Poner límites no te hace mala hija, mala hermana ni mala madre
- entreellasperu
- 13 mar 2025
- 3 min de lectura
La familia es, en teoría, un espacio de apoyo y amor incondicional. Sin embargo, en la práctica, muchas veces nos encontramos en situaciones donde nuestros límites no son respetados. ¿Alguna vez has sentido que tu privacidad es invadida por tus padres o hermanos? ¿Te has visto en la obligación de asistir a reuniones familiares por compromiso? ¿Has hecho cosas solo para complacer a alguien, aún en contra de tu voluntad?
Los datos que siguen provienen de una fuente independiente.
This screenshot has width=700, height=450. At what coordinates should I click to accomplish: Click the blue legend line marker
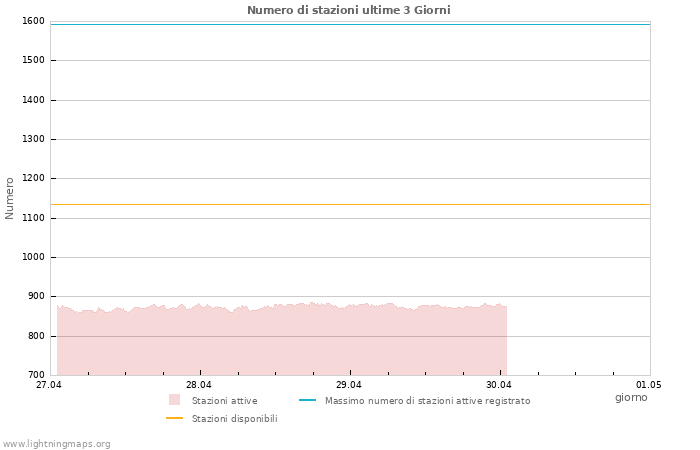click(x=307, y=400)
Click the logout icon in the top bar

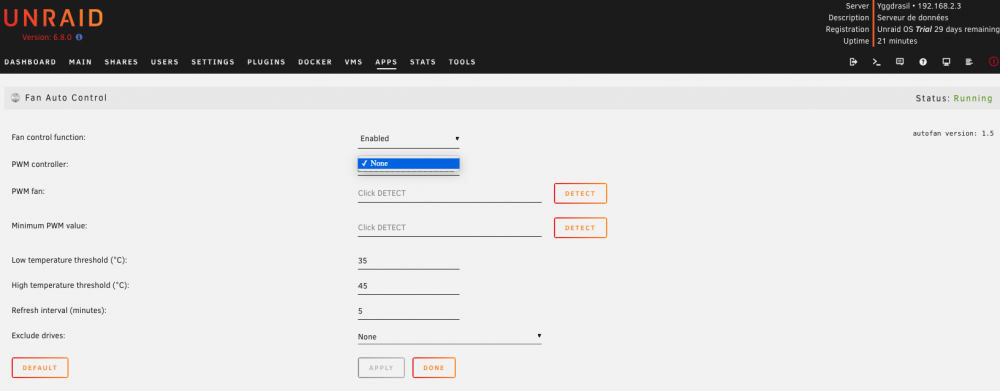853,62
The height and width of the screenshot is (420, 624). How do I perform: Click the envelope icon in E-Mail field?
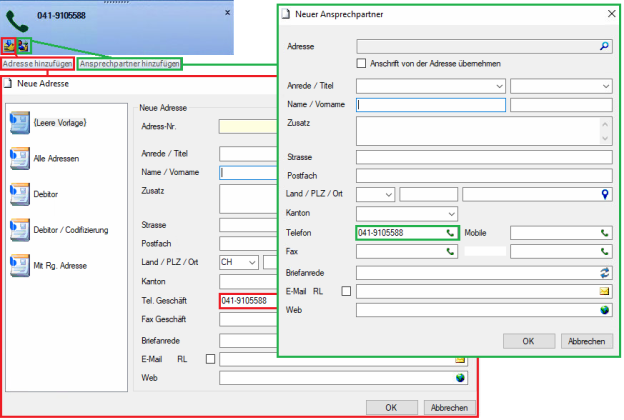604,291
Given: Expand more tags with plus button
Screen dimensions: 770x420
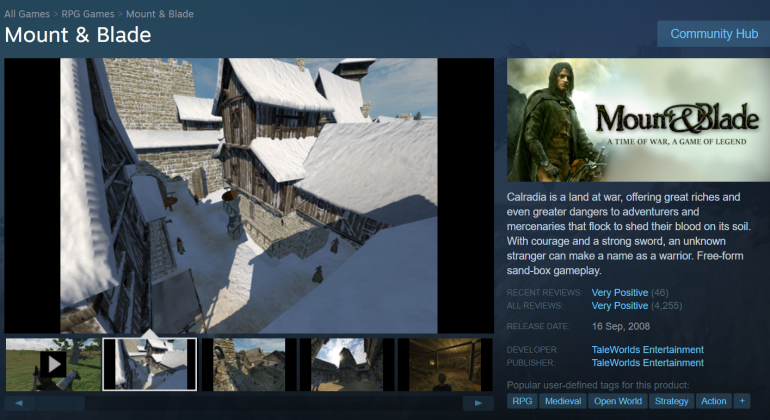Looking at the screenshot, I should tap(742, 401).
Si respondiste "sí" a alguna de estas preguntas, es posible que necesites aprender a establecer límites con tu familia. En este artículo, te explicamos cómo hacerlo.
La importancia de poner límites
Poner límites es como construir fronteras que nos permiten tener nuestro espacio físico y emocional. Esto es esencial para desarrollar nuestra identidad, autonomía e independencia. Cuando los límites no se respetan, sentimos que nos privan de nuestro propio espacio y bienestar.
Sin embargo, poner límites en la familia puede ser una tarea difícil. Incluso en familias saludables, siempre existe la posibilidad de que alguien sobrepase la línea y nos trate de una manera que no nos agrada.
¿Por qué nos cuesta tanto poner límites?
Existen tres razones principales:
Nos educan para complacer a los demás. Desde pequeñas, muchas mujeres aprendemos a ser amables, a evitar conflictos y a anteponer el bienestar de los demás por miedo al rechazo.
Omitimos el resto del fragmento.